Armoiries de l’Abbaye de Fontevrault :  » D’argent au Christ en croix accompagné de la Vierge et de saint Jean , sur une terrasse, le tout au naturel »

Auguste Castan, Bibliothêque de l’Ecole des Chartes ; Année 1882 Volume 43

Le canon d’autel de Fontevrault au musée de Naples http://www.persee.fr/web/revues/home/prescript/article/bec_0373-6237_1882_num_43_1_447083

NB.

1 Par  tradition,  la Vierge est représenté  à droite  -« à la dextre »-du Christ et Saint Jean l’Evangéliste à sa  gauche  – « à senestre ». La  vision de l’observateur  contemplant le tableau en sera naturellement  inversée.

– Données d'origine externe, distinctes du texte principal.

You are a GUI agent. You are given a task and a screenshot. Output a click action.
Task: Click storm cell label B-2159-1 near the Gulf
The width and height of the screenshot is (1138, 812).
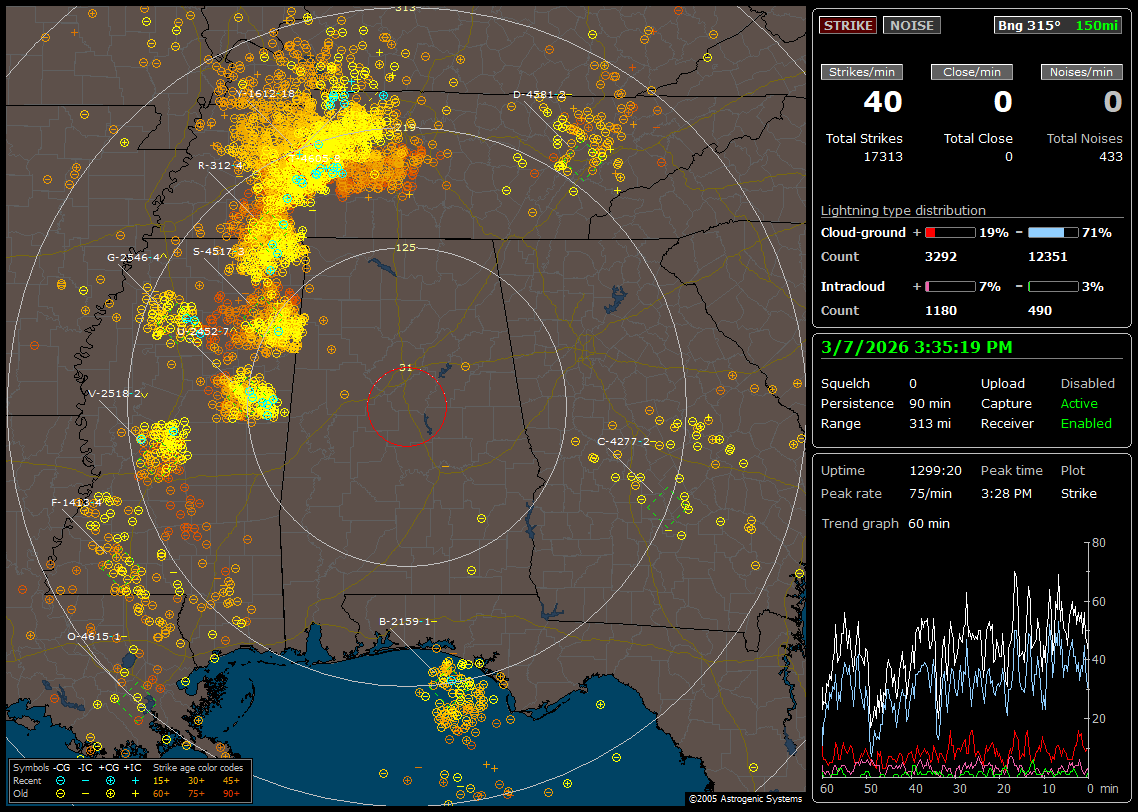pos(407,621)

2- TERRASSE. Pièce mouvante du bas de l écu, le remplissant dans toute sa largeur mais ne devant en occuper qu’un quart en hauteur ; la ligne supérieure de la Terrasse a une forme sinueuse, c’est en cela qu’elle diffère de la champagne qui est tracée vers le haut en une ligne régulièrement droite.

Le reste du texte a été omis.